**やること:**
「The height and」がある行から始め、「Action: tap(43, 392)」がある行で終わる範囲の記録を、「指示」と「答え」の2列からなるCSVにまとめてください。1件の依頼につき1行とし、改行はスペースに置き換えて、それぞれを引用符で囲んだ1つの欄に入れ、画像は回答に含めないでください。

**記録一覧:**
▼
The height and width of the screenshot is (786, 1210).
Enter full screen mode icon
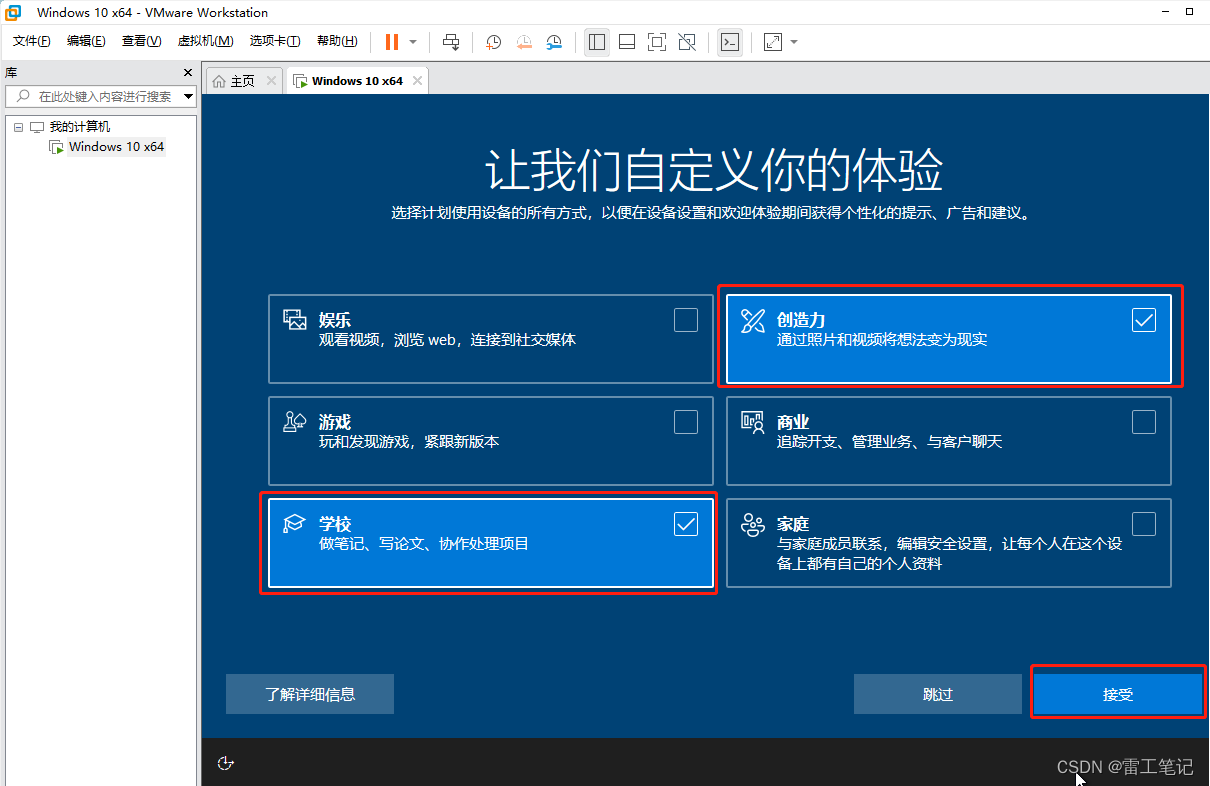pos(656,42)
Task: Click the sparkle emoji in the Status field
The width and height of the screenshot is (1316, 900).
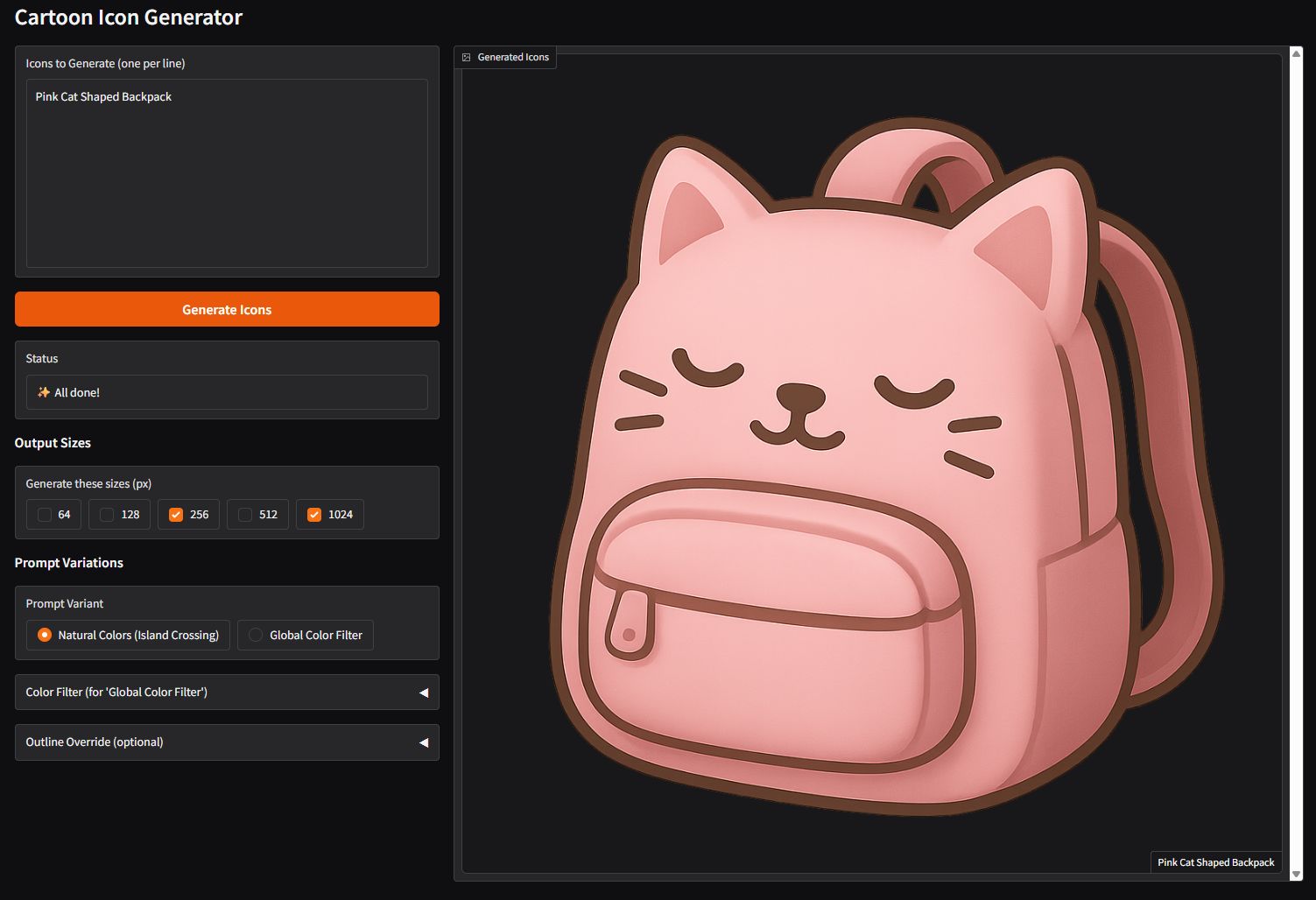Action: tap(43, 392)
▲
▼
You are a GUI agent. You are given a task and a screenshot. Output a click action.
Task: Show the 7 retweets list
▲
▼
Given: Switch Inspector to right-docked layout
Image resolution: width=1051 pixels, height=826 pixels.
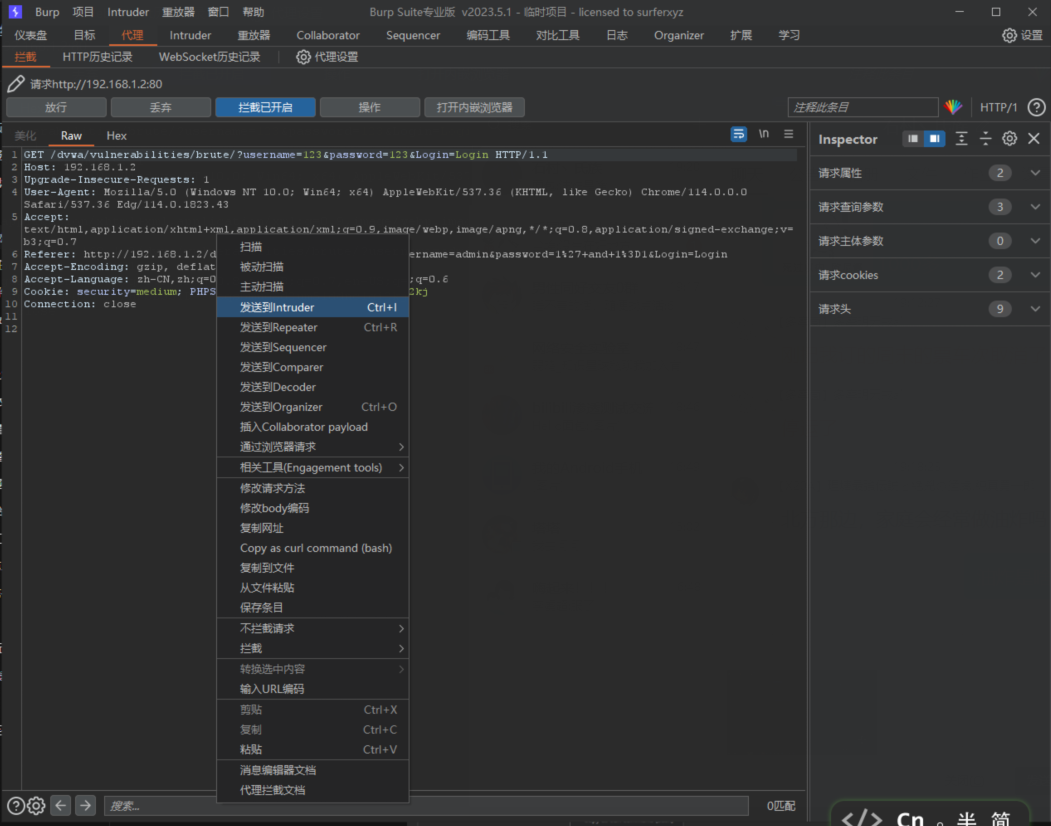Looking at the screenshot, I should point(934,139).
▲
**回答:**
指示,答え
"The height and width of the screenshot is (786, 1210). Enter full screen mode icon","pos(656,42)"
"Task: Click the sparkle emoji in the Status field The width and height of the screenshot is (1316, 900).","Action: tap(43, 392)"